Skip to main content
Physics LibreTexts

2.8: Displacement Operators

Consider a system with one degree of freedom corresponding to the Cartesian coordinate \(x\) . Suppose that we displace this system some distance along the \(x\) -axis. We could imagine that the system is on wheels, and we just give it a little push. The final state of the system is completely determined by its initial state, together with the direction and magnitude of the displacement. Note that the type of displacement we are considering is one in which everything to do with the system is displaced. So, if the system is subject to an external potential then the potential must be displaced.

The situation is not so clear with state kets. The final state of the system only determines the direction of the displaced state ket. Even if we adopt the convention that all state kets have unit norms, the final ket is still not completely determined, because it can be multiplied by a constant phase-factor. However, we know that the superposition relations between states remain invariant under the displacement. This follows because the superposition relations have a physical significance that is unaffected by a displacement of the system. Thus, if


$\displaystyle \vert R\rangle = \vert A\rangle + \vert B\rangle$ (194)

• Direction: Carry on the passage on displacement operators from the point where it stops. These records have no connection to the passage on displacement operators.

• Dataset records:
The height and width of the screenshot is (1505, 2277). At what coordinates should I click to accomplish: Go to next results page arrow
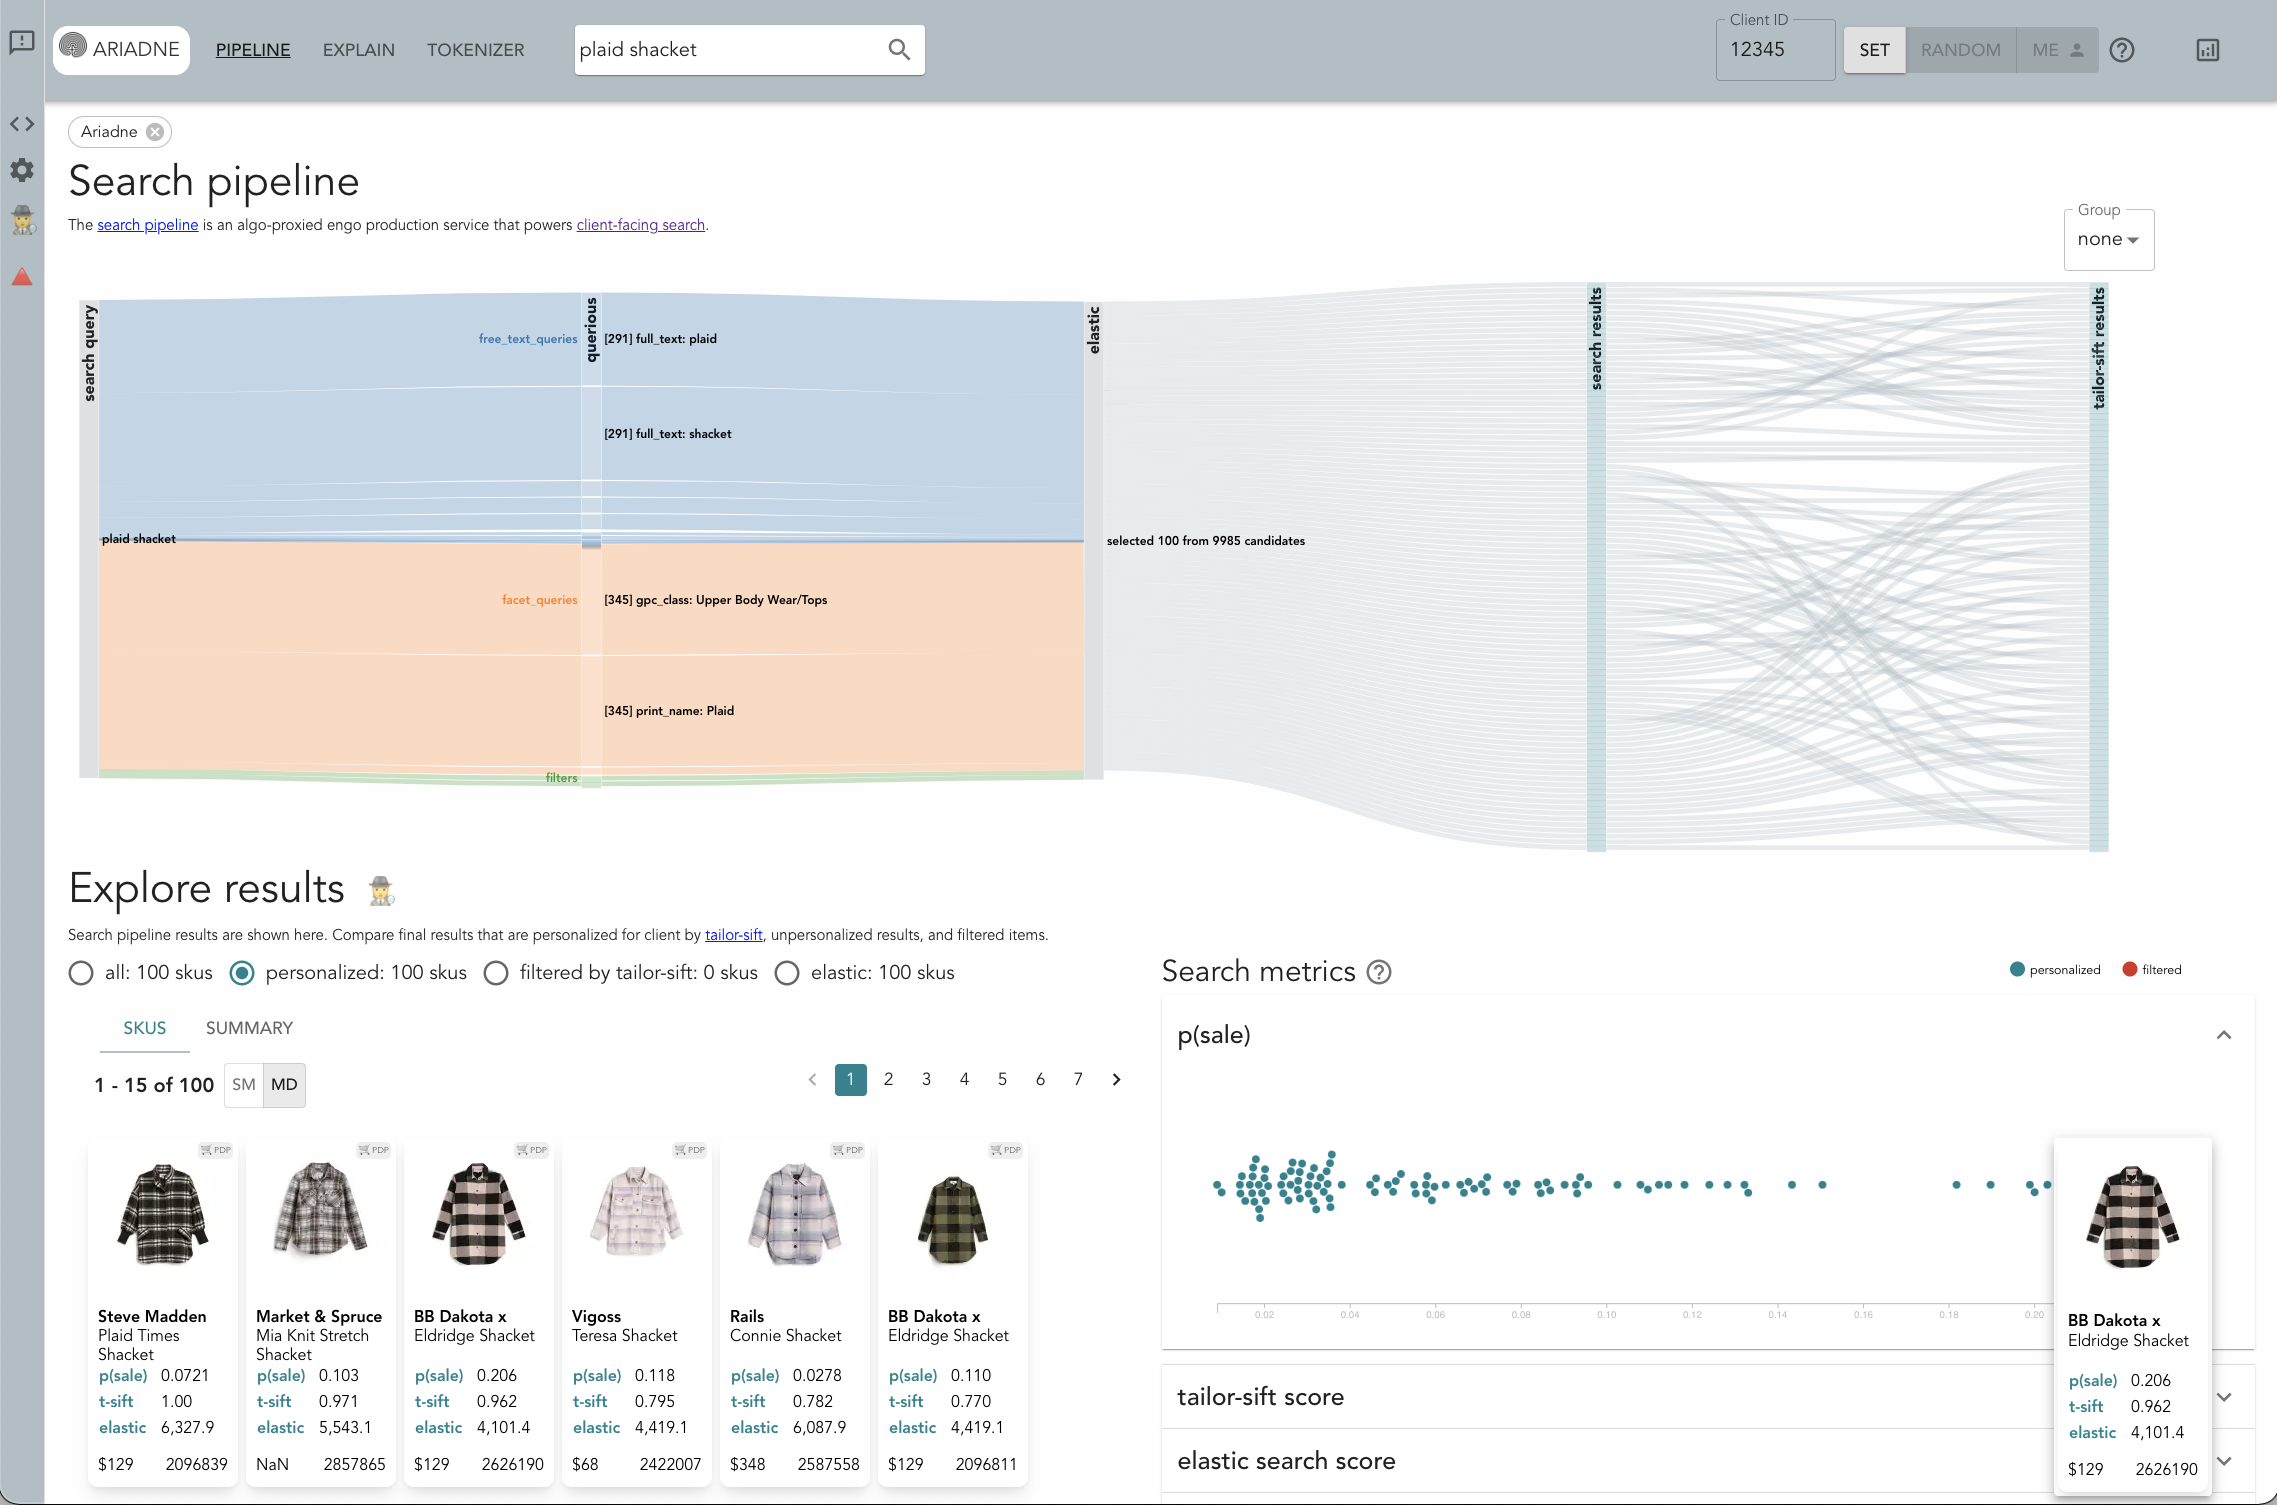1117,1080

--

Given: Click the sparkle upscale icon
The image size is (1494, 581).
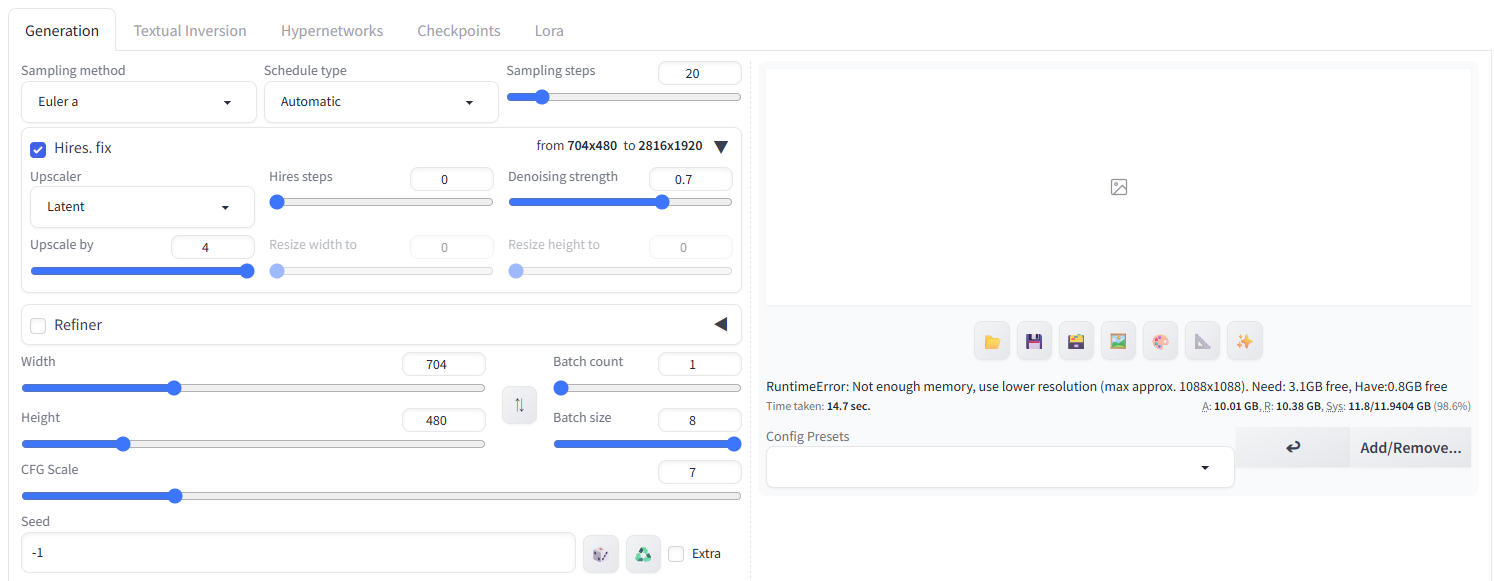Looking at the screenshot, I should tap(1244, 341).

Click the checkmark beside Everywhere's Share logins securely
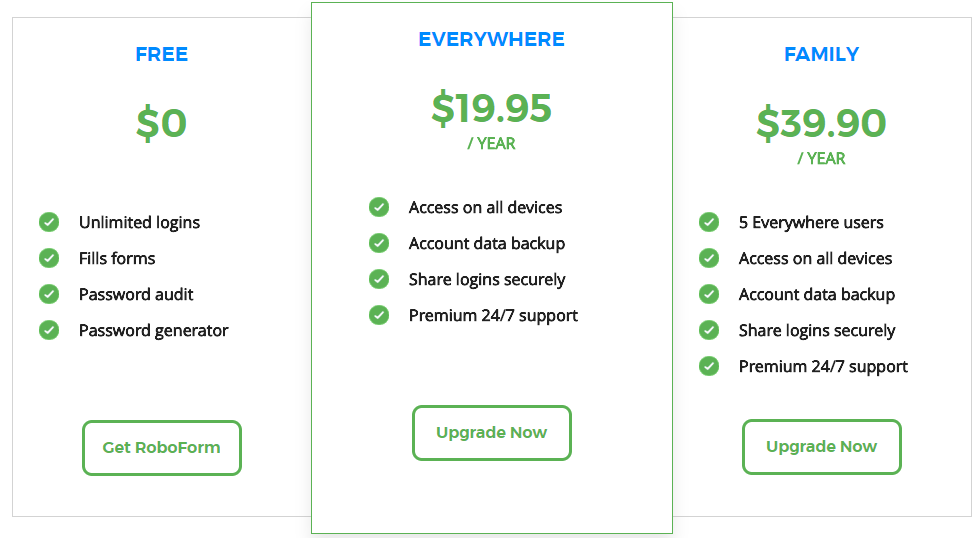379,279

• Reply:
in the undisplaced system, and the displacement causes ket $ \vert R\rangle$ to transform to ket $ \vert Rd\rangle$ , etc., then in the displaced system we have


$\displaystyle \vert Rd\rangle = \vert Ad\rangle + \vert Bd\rangle.$ (195)



Incidentally, this determines the displaced kets to within a single arbitrary phase-factor to be multiplied into all of them. The displaced kets cannot be multiplied by individual phase-factors, because this would wreck the superposition relations.

Since Equation (195) holds in the displaced system whenever Equation (194) holds in the undisplaced system, it follows that the displaced ket $ \vert Rd\rangle$ must be the result of some linear operator acting on the undisplaced ket $ \vert R\rangle$ . In other words,


$\displaystyle \vert R d\rangle = D \,\vert R\rangle,$ (196)



where $ D$ an operator that depends only on the nature of the displacement. The arbitrary phase-factor by which all displaced kets may be multiplied results in $ D$ being undetermined to an arbitrary multiplicative constant of modulus unity.

We now adopt the ansatz that any combination of bras, kets, and dynamical variables that possesses a physical significance is invariant under a displacement of the system. The normalization condition


$\displaystyle \langle A\vert A\rangle = 1$ (197)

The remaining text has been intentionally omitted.